Anti-STh (A), anti-STp (B), antiuroguanylin (C), and antiguanylin (D) polyclonal antibodies were tested for their abilities to bind to the STh, STp, uroguanylin (UGN), and guanylin (GN) peptides in competitive ELISAs. Each panel to the left displays data from three independent experiments where serial dilutions of the four peptides (horizontal axis) were tested in triplicate. Points represent the means of all three experiments, and the vertical lines outline the maximum and minimum values. The vertical axis represents the ability of the peptides to inhibit the binding of antibody to the ELISA coating, given as a percentage of maximum binding (activity) measured in the absence of a competing peptide. The middle panels repeat the mean values of the highest peptide doses, along with P values for comparisons of the test peptides and the negative control (nc). Sequence alignments are shown to the right of the panels, where the GC-C ligand domain residues are shaded to indicate identity to those of the cognate peptide for each antibody. The sequence identities are given, and the dendrograms reflect similarities.

FIG 5

Competitive ELISA to estimate the abilities of STh, STp, uroguanylin, and guanylin peptides to bind to the anti-STh ST:G8 monoclonal antibody. Three independent experiments were performed with serial dilutions of all peptides in triplicate (horizontal axis; logarithmic scale).
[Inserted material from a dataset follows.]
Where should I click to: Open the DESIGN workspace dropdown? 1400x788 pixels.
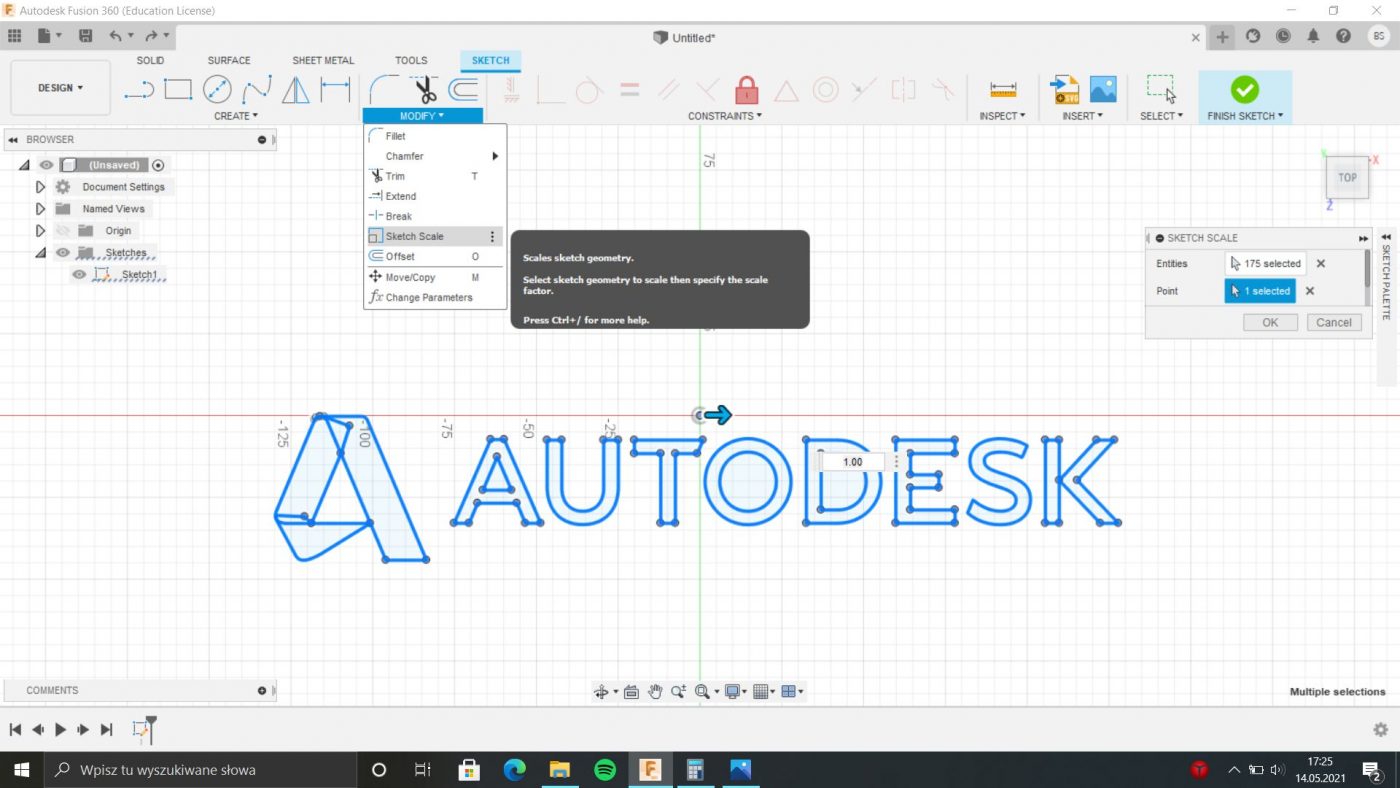click(x=60, y=88)
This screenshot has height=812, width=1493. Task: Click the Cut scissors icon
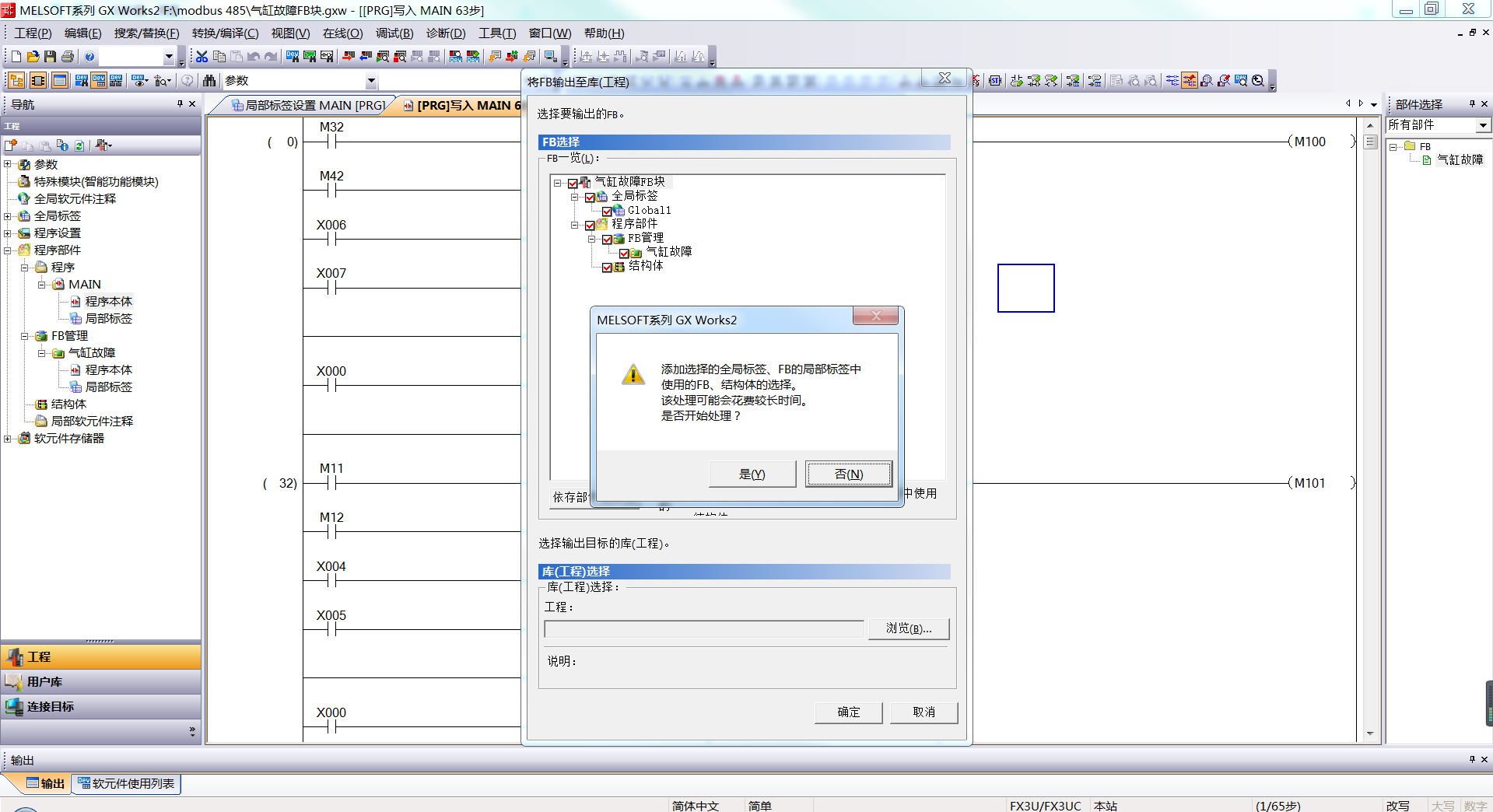pos(202,57)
Points represent the means of all three experiments, and the vertical lines outline the maximum and minimum values. The vertical axis represents the ability of the peptides to inhibit the binding of antibody to the ELISA coating, given as a percentage of maximum binding (activity) measured in the absence of a competing peptide. The maximum inhibition values calculated by regression analysis from these data are 97% ± 1% for STh, 95% ± 1% for STp, and 94% ± 2% for uroguanylin. Calculated half-maximal inhibitory concentrations (IC₅₀s) are 0.0027 ± 0.0001 μM for STh, 0.0120 ± 0.0006 μM for STp, and 0.21 ± 0.01 μM for uroguanylin.